Taking a quick look at some of the discussion around worldcat.org would suggest that I am not alone in this belief;
“Several librarians pointed out that the question of having to subscribe to WorldCat on FirstSearch is a sticky one. O’Neill commented: ‘Many libraries, like Santa Monica, have subscribed to FirstSearch for years and use it for our ILLs [interlibrary loans]. For us it’s not a problem. The State of California set up a subscription to WorldCat for California libraries a year or so ago so that less well financed libraries could offer it to their clients. SMPL had already paid for that service so we saved a little money when the State picked it up. I suspect that all libraries will have to contribute to supporting this type of subscription sooner or later—unless the State can find the funds.’”
(Paula J. Hane, “OCLC to Open WorldCat Searching to the World”, 17 July 2006)
Why should any State or library ‘have to’ pay in this way?
“A lot of metadata in library systems is not ‘Open Access.’ This makes it much harder, less efficient, and expensive to manage… But we have about 1000 ETD MARC records in WorldCat. Technically, it wouldn’t be hard to write a script that updates all of these URLs, but WorldCat is locked down. We can’t gain access to the database to automate this process. We have to use Connexion, which was designed strictly for humans to interact with. OCLC does NOT want to share its metadata for free, that is how they make their money. Although technically we could update these ETD records quite efficiently, OCLCs security apparatus prevents us from doing so.”
(Brian Surratt, “Take my metadata, please!”, 22 July 2006)
“They have to pay for the right to be in there via a subscription to WorldCat. This means that if a library does not subscribe, they don’t get a link to their holdings. While, I understand OCLC wants to make a profit (even though they are a nonprofit cooperative), this program ends up harming libraries that are not paying for a subscription”
(Edward Corrado, “OCLC to Open WorldCat searching to the world”, 17 July 2006)
So. WorldCat.org is a step forward, and I’m sure I’ll find it useful. I’ll get really excited, though, when anyone can (freely) contribute their own data, anyone can (appropriately) use and reuse the data, and there is a far more wholehearted embracing here of the reality that OCLC infrastructure is a piece in a wider and essentially uncontrollable puzzle, rather than a black hole that sucks all data and clicks to Ohio…

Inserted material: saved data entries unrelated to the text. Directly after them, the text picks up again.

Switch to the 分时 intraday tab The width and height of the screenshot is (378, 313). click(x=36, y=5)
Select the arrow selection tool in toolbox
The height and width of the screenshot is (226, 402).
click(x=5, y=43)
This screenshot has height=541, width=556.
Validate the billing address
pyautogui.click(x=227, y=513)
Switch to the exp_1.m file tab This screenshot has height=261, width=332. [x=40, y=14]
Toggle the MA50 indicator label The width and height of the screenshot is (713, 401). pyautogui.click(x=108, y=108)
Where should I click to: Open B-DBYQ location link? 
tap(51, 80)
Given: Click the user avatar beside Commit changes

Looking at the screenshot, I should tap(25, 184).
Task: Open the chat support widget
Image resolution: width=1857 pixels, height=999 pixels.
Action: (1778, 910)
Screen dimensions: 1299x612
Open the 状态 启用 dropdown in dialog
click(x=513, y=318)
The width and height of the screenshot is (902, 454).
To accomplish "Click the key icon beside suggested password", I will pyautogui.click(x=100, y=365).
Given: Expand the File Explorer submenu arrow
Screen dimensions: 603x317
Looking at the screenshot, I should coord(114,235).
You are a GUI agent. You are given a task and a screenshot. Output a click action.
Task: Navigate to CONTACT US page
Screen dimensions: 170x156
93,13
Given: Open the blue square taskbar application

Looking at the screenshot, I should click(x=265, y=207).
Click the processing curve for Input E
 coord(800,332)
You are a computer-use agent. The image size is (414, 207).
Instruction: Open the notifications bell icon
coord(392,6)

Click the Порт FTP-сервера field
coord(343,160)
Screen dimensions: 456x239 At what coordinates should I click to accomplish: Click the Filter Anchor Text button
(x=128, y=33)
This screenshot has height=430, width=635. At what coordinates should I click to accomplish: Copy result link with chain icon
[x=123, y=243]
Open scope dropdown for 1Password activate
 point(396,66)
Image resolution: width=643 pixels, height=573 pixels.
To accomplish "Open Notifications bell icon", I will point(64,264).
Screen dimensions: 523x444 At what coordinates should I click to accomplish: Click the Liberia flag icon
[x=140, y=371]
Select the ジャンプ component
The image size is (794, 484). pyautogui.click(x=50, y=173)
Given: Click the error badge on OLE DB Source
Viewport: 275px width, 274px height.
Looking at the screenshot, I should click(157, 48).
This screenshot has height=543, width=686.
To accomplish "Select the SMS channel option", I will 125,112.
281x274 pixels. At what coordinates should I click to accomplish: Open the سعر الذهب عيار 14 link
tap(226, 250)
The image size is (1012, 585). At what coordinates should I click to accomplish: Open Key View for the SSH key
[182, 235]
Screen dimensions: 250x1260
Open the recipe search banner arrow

Forget some stop-gap ‘destination’ web site, and a few HTML search boxes. The aggregate data to which WorldCat could facilitate access have the potential to dramatically change the ways in which libraries are exposed to the information-seeking world. To get there, though, requires us to ask some hard questions, and equally requires OCLC management to make some hard decisions. Are you global or aren’t you? Are you open or aren’t you? Can you drop your current restrictive charges to contribute or truly use, and instead find ways to leverage the value of the aggregate to generate a reasonable revenue? Are you interested in seizing huge opportunities to support a sustainable explosion in the visibility and use of data from libraries, or are you applying lipstick and sticking plasters to a house of cards, whilst the breeze increases in strength all around? Open up, for real, and I’m behind you all the way, for real. Keep taking baby steps, and I’ll keep asking for more.